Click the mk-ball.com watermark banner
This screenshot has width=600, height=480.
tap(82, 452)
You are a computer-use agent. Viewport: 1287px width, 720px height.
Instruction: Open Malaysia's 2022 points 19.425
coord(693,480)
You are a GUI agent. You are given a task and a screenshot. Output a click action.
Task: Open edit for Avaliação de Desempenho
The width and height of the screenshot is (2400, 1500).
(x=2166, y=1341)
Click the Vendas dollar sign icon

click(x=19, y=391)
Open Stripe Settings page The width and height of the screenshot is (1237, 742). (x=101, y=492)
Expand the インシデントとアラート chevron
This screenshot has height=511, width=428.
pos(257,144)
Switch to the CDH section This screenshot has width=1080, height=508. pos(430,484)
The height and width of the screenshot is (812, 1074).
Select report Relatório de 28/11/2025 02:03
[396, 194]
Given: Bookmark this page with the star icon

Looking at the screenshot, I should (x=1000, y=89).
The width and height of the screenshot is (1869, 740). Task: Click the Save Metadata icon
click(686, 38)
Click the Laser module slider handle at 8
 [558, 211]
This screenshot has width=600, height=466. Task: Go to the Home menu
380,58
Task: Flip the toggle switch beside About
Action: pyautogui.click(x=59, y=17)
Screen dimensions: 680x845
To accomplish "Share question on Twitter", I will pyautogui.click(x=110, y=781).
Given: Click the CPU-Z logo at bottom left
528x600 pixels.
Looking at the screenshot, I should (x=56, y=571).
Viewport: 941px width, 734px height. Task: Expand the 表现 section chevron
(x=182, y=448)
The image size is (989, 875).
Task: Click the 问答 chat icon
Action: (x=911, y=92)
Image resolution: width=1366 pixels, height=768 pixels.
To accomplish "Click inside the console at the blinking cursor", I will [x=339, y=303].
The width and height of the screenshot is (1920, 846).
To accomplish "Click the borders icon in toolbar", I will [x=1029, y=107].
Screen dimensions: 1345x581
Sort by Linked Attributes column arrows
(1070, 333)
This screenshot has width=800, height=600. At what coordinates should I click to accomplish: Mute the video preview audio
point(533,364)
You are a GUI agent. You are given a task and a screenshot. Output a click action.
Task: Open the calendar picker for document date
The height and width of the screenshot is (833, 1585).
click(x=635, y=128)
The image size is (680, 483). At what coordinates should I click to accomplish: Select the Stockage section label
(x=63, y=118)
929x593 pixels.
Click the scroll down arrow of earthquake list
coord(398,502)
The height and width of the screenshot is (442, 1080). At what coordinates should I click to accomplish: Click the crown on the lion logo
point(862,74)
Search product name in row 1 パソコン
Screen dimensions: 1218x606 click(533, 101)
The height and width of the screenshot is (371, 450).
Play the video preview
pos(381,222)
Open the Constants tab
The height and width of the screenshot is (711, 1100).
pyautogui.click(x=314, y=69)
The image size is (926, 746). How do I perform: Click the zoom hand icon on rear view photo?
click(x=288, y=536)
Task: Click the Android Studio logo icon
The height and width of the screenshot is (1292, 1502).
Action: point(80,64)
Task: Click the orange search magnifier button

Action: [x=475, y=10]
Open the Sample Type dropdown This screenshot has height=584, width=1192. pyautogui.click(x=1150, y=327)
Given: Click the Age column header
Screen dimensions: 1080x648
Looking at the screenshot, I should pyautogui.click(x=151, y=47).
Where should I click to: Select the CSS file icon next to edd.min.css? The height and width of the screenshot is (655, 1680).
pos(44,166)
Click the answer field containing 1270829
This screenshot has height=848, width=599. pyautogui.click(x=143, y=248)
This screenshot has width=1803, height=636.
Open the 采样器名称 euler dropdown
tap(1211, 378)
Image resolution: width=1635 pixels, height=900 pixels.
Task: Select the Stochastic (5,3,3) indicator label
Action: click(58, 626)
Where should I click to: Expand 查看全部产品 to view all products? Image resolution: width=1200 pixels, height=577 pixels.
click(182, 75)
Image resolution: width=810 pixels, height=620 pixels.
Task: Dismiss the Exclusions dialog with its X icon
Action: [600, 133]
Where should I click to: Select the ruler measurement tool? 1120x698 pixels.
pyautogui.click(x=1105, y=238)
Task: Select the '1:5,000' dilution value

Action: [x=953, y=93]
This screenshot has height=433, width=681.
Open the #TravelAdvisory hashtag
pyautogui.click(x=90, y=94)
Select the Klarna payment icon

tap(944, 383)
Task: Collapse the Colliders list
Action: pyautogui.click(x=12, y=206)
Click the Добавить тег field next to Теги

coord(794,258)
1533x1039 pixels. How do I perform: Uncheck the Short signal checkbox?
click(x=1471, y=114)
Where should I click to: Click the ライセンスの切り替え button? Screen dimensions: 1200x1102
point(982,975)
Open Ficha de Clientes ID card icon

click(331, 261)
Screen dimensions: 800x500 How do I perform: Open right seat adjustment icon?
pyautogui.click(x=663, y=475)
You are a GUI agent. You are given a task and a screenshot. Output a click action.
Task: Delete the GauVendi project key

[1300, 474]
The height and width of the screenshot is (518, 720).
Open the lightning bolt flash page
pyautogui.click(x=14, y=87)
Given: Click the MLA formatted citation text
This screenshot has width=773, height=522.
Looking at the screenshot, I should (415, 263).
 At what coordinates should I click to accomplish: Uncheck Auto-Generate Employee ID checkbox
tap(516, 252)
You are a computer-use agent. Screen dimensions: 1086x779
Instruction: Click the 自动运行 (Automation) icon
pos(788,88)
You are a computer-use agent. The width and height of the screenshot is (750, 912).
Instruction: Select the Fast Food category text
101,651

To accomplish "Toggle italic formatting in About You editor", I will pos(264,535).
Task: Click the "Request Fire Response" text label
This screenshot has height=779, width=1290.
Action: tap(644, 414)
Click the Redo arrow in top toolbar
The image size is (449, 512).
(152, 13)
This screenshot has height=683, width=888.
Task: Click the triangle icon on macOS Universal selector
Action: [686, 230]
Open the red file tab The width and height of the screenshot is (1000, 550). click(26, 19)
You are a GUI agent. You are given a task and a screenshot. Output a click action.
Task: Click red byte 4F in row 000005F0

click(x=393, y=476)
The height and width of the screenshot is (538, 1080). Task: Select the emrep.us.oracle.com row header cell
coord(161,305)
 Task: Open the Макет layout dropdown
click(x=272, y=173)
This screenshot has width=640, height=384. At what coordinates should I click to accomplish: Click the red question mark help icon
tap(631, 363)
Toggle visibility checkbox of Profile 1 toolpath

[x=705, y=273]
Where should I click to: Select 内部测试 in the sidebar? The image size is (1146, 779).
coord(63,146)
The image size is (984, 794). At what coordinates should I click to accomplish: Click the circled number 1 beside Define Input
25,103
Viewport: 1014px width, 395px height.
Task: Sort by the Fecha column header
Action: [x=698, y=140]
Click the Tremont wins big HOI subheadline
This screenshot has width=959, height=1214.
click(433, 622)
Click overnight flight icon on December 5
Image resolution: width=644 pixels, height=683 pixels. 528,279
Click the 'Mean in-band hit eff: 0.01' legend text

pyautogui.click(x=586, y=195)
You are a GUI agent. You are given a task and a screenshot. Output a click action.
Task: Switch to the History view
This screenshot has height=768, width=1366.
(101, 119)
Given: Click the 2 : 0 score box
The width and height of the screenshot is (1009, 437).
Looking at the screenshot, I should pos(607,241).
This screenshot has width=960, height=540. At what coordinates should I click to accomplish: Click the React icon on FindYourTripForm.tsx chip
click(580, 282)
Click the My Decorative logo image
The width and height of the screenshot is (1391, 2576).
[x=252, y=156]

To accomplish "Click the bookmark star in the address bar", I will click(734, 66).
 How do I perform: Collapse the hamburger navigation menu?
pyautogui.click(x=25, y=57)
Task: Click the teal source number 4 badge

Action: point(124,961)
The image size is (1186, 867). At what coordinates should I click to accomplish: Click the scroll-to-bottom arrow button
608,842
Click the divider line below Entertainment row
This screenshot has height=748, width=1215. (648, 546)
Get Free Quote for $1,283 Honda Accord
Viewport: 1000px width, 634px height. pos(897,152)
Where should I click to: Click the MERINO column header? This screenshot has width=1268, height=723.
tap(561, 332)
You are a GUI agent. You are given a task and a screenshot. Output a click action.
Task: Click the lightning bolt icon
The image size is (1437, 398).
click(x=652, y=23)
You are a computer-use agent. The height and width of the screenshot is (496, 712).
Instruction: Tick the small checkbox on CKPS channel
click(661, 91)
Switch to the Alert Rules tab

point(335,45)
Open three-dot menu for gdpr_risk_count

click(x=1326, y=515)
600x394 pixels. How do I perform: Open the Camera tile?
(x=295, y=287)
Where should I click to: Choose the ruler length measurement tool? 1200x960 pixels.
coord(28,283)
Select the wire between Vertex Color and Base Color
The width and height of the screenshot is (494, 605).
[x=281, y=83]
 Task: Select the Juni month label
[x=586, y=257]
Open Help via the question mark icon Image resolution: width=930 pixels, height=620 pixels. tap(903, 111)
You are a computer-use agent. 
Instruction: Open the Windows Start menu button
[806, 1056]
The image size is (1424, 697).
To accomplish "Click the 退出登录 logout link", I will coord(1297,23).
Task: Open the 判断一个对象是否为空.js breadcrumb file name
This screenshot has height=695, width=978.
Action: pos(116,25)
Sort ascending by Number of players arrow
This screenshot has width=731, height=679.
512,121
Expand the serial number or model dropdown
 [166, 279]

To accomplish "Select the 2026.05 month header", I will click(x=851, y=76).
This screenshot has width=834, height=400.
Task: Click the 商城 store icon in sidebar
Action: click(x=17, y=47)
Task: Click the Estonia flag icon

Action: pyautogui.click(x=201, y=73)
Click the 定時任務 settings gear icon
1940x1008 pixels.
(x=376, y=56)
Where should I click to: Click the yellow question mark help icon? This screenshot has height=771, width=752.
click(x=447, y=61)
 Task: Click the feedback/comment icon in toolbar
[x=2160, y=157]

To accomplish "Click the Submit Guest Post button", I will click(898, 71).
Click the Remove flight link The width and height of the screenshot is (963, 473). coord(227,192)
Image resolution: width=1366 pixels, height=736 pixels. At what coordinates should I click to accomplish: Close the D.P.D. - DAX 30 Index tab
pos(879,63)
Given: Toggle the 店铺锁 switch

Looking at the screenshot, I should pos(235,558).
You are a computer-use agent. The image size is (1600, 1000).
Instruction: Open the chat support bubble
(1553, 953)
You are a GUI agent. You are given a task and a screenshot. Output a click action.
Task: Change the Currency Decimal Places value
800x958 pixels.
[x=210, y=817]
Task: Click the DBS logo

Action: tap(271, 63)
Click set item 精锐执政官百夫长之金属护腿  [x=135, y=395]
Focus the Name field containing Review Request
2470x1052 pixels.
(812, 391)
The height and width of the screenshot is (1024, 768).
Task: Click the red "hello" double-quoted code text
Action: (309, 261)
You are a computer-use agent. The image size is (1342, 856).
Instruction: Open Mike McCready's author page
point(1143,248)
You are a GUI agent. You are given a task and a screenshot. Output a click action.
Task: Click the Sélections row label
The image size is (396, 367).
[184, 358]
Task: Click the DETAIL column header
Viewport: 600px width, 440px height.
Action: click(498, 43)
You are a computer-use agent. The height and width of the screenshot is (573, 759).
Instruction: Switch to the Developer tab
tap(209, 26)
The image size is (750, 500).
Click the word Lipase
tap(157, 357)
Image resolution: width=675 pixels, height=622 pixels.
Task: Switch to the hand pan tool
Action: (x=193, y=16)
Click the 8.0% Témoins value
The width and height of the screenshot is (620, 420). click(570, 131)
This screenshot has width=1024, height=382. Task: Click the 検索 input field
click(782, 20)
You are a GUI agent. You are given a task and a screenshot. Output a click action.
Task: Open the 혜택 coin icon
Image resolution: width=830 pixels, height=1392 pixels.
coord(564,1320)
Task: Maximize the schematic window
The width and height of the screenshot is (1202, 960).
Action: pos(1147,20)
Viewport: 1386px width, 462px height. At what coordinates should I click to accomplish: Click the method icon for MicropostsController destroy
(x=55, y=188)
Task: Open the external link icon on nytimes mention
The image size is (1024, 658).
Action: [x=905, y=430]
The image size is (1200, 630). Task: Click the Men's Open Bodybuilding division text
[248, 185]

----------------

* Assigned task *
Of all the entries above, output exactly the lines between the one holding "This screenshot has width=600, height=480." and the one holding "Screen dimensions: 680x845", inclusive.

* Problem solution *
This screenshot has width=600, height=480.
tap(82, 452)
You are a computer-use agent. Viewport: 1287px width, 720px height.
Instruction: Open Malaysia's 2022 points 19.425
coord(693,480)
You are a GUI agent. You are given a task and a screenshot. Output a click action.
Task: Open edit for Avaliação de Desempenho
The width and height of the screenshot is (2400, 1500).
(x=2166, y=1341)
Click the Vendas dollar sign icon

click(x=19, y=391)
Open Stripe Settings page The width and height of the screenshot is (1237, 742). (x=101, y=492)
Expand the インシデントとアラート chevron
This screenshot has height=511, width=428.
pos(257,144)
Switch to the CDH section This screenshot has width=1080, height=508. pos(430,484)
The height and width of the screenshot is (812, 1074).
Select report Relatório de 28/11/2025 02:03
[396, 194]
Given: Bookmark this page with the star icon

Looking at the screenshot, I should (x=1000, y=89).
The width and height of the screenshot is (1869, 740). Task: Click the Save Metadata icon
click(686, 38)
Click the Laser module slider handle at 8
 [558, 211]
This screenshot has width=600, height=466. Task: Go to the Home menu
380,58
Task: Flip the toggle switch beside About
Action: pyautogui.click(x=59, y=17)
Screen dimensions: 680x845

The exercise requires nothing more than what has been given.